The most pressing point surrounding this, however, is how they would look to replace Salah. Besides young starlets Harvey Elliott and Ben Doak, Liverpool have a lack of depth at right wing. If he was to be sold, there are certainly players that could fill in on the right, but not to the effect of the Egyptian. This could ultimately hinder performances for the club, as they look to compete on three fronts until January.
In terms of replacing Salah himself, the winger market is seemingly barren at present. This is even more the case if they were to try and directly replace the caliber of their number 11.
Recently, Paul Merson (via http://skysports.com) suggested that Liverpool should look to recruit Arsenal star Bukayo Saka to replace the ageing winger. However, the chances of this being possible would be incredibly slim, particularly in January.
With a lack of options, and his impact being more valuable than the fee offered, the club’s stance is understandable.
What would Salah bring to Saudi Arabian football?
Saudi Arabia and the PIF’s mission is nothing short of remarkable.
In their bid to host upcoming tournaments, they have recruited some of the most well-known players across the globe. Karim Benzema, Neymar jr, N’golo Kante, and Riyad Mahrez top a star studded list of signings thus far.
There has also been a focus on players of Muslim faith, with many of the aforementioned players evidencing this. Sadio Mane, Edouard Mendy, and Kalidou Koulibaly are among other Muslim players of note.
As such, Salah certainly fits the bill for the Saudi Pro League. Not only is he one of the most notable players in world football, but he still has a case to be one of the best. He is also of Muslim faith, making him the perfect candidate as one of the faces of the league.
Signing Salah, who is still yet to be nearing the end of his career, would be a huge statement of intent.
However, this would be a signing that highlights an already distinct disparity within the league. Al Ittihad, Al Nassr, Al Ahli, and Al Hilal are the four clubs owned by the PIF. They have also received the most investment and, as a result, the financial gulf between them and the rest of the league is substantial.
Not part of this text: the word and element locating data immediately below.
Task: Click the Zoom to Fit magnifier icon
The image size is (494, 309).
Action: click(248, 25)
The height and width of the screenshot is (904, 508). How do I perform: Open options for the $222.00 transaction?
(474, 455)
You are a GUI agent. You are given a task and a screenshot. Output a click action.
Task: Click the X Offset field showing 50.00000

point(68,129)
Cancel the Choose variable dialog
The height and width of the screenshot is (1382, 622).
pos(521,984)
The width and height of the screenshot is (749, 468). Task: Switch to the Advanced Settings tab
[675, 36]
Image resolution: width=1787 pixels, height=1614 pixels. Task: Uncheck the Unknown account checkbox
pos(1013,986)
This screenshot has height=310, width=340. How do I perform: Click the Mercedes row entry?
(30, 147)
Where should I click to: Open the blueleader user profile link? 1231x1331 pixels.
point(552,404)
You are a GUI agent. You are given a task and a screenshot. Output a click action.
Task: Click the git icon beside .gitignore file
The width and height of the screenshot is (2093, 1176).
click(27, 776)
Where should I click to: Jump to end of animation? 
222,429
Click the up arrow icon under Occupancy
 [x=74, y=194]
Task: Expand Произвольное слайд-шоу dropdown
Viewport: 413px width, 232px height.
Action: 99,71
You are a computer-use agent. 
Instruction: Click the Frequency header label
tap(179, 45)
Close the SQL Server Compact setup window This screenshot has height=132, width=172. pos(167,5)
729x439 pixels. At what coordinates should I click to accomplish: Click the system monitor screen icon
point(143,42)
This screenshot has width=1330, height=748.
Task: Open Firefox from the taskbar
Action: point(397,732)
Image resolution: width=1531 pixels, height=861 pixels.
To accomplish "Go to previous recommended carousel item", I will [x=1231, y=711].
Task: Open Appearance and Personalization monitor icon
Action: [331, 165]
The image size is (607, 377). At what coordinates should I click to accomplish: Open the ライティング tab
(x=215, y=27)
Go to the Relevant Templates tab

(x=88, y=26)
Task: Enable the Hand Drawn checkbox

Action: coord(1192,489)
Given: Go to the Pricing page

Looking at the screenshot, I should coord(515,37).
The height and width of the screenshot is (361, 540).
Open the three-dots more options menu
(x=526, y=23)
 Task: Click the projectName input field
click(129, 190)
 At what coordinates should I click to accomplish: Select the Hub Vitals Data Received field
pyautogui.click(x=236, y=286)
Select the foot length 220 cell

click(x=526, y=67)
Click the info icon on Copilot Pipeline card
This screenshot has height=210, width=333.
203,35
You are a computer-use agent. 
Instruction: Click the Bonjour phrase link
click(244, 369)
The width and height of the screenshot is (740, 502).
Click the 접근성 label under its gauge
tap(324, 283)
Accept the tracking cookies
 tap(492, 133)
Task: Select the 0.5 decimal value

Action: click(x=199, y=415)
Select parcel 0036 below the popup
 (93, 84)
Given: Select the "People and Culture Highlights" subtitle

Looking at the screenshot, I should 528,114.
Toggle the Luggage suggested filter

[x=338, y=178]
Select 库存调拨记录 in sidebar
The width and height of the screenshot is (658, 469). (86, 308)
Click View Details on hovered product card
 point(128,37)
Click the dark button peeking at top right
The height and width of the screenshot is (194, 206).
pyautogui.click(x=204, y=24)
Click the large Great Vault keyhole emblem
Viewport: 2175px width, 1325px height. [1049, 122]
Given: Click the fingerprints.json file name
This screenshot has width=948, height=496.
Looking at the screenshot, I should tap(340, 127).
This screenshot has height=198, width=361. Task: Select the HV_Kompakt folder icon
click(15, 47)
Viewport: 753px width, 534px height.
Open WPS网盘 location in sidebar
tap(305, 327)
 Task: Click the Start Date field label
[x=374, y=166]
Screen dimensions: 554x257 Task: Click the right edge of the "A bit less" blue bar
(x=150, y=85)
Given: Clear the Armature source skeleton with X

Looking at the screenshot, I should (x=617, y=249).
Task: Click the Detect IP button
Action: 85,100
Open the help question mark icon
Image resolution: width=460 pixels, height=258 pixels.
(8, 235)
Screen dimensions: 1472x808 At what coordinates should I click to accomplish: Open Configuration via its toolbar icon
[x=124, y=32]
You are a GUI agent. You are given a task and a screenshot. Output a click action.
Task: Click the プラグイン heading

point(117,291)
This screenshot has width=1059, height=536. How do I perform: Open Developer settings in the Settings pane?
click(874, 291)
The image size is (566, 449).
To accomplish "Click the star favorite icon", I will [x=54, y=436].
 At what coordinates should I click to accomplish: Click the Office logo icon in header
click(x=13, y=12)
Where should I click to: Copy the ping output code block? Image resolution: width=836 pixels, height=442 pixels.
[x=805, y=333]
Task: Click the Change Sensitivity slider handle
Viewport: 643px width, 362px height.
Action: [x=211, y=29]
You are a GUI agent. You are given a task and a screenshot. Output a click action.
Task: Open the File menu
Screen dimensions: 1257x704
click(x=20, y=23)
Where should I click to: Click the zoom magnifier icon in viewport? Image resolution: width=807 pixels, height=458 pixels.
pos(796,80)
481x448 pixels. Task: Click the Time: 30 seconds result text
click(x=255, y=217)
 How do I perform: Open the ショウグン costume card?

Questions can be raised over how competitive the league will be. While everything seems to be running smoothly so far, will there be long term impacts of players snubbing the league due to these issues?
With all things considered, it would be the best option for Liverpool to retain Salah. An attempt to replace Salah with a younger player would, at present, not be worth the hassle.
His importance to the team is far more valuable right now than any fee the club would recoup, especially with trophies to compete for. While a rebuild could be aided with such money, the opportunity cost of losing him is clearly deemed as too vast to consider.
If the club were to consider his sale, they would be best to do so in the next summer window or beyond. This would still attract a high fee, in addition to potential Champions League money he may help the club gain. There would also be time to replace him in the market.
On the other side of the coin, the PIF will of course keep pushing to sign the Egyptian. Despite concerns over competitiveness, he is THE ideal signing to bolster the league’s reform.
He offers an elite profile of player, as well as the potential to be an ambassador for the country. This would be important for any bids to host World Cups.
There is also the upside that another player of such a high quality signing will attract more players in the future, adding to the domino effect of the league strengthening even further.